Outdoor particulate matter (PM10) exposure is carcinogenic to humans. The cellular mechanism by which PM10 is associated specifically with lung cancer includes oxidative stress and damage to proteins, lipids, and DNA in the absence of apoptosis, suggesting that PM10 induces cellular survival. We aimed to evaluate the PI3K/AKT/FoxO3a pathway as a mechanism of cell survival in lung epithelial A549 cells exposed to PM10 that were subsequently challenged with hydrogen peroxide (H2O2). Our results showed that pre-exposure to PM10 followed by H2O2, as a second oxidant stimulus increased the phosphorylation rate of pAKTSer473, pAKTThr308, and pFoxO3aSer253 2.5-fold, 1.8-fold, and 1.2-fold, respectively. Levels of catalase and p27kip1, which are targets of the PIK3/AKT/FoxO3a pathway, decreased 38.1% and 62.7%, respectively.
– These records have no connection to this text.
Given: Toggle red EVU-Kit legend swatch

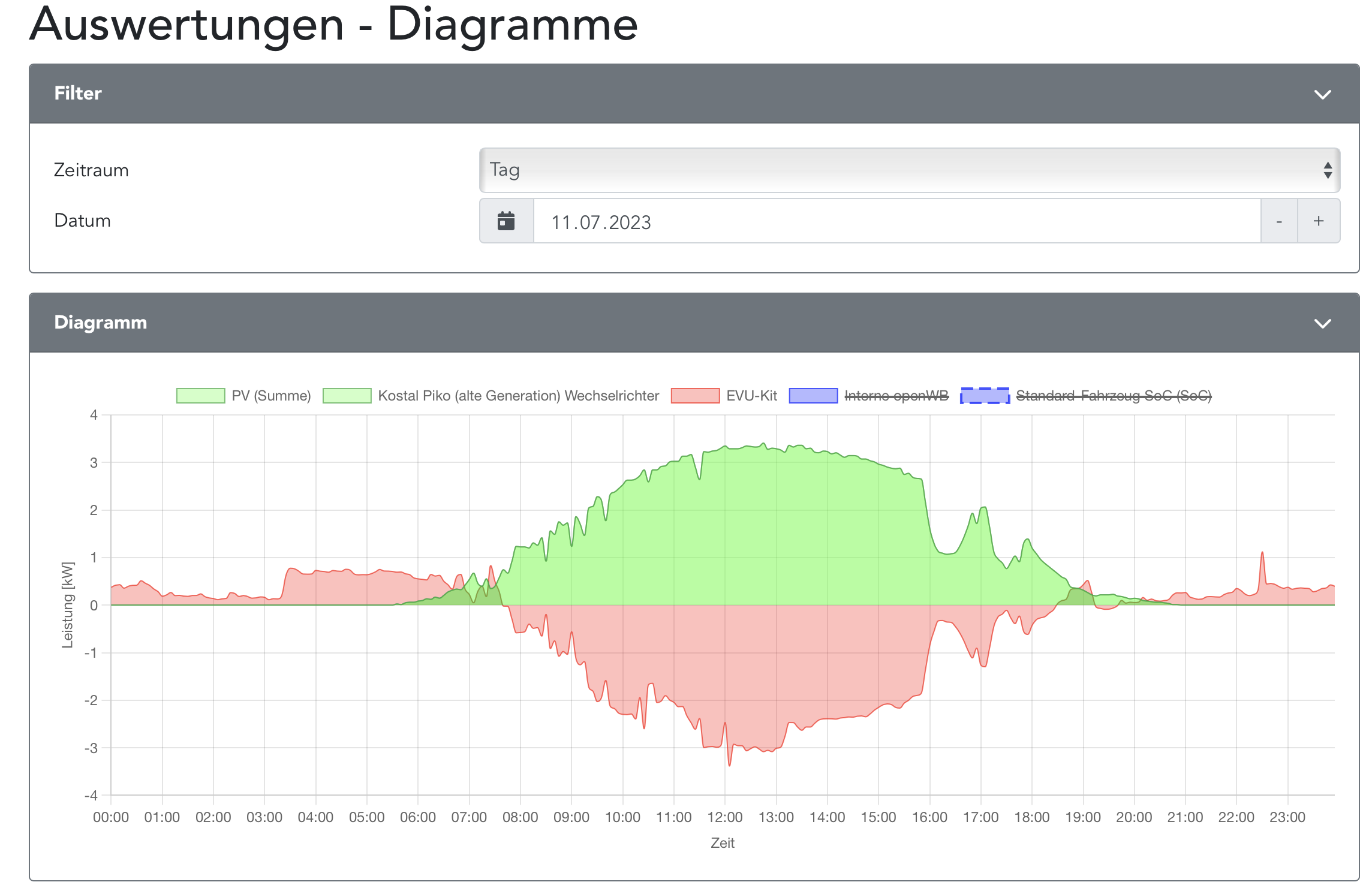Looking at the screenshot, I should pyautogui.click(x=695, y=396).
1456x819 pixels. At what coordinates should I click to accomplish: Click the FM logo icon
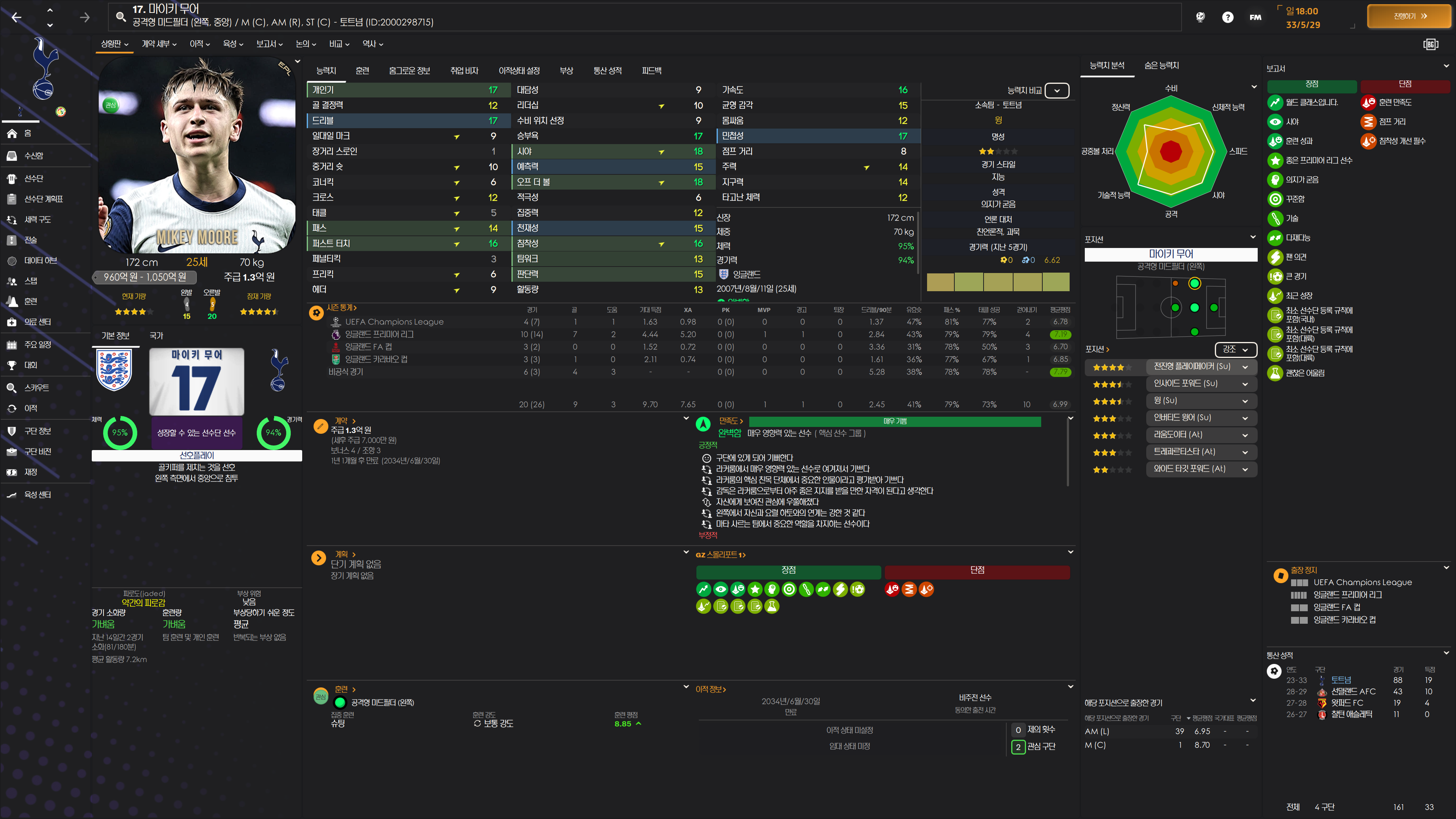[1255, 17]
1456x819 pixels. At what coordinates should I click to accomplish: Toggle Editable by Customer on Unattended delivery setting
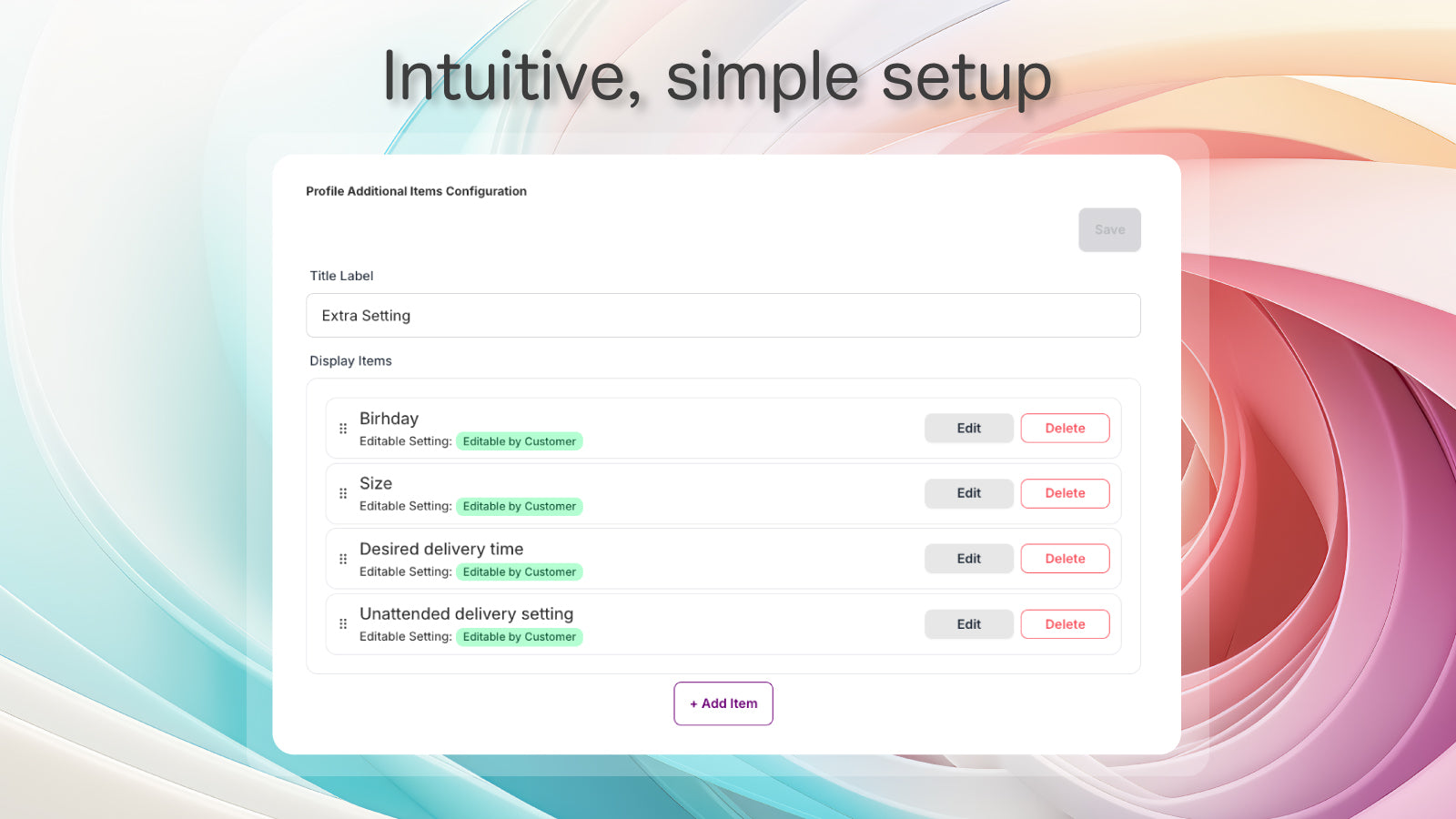(520, 637)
None of these changes had an influence on apoptosis; however, the inhibition of PI3K using the LY294002 compound revealed that the PI3K/AKT/FoxO3a pathway was involved in apoptosis evasion. We conclude that nontoxic PM10 exposure predisposes lung epithelial cell cultures to evade apoptosis through the PI3K/AKT/FoxO3a pathway when cells are treated with a second oxidant stimulus.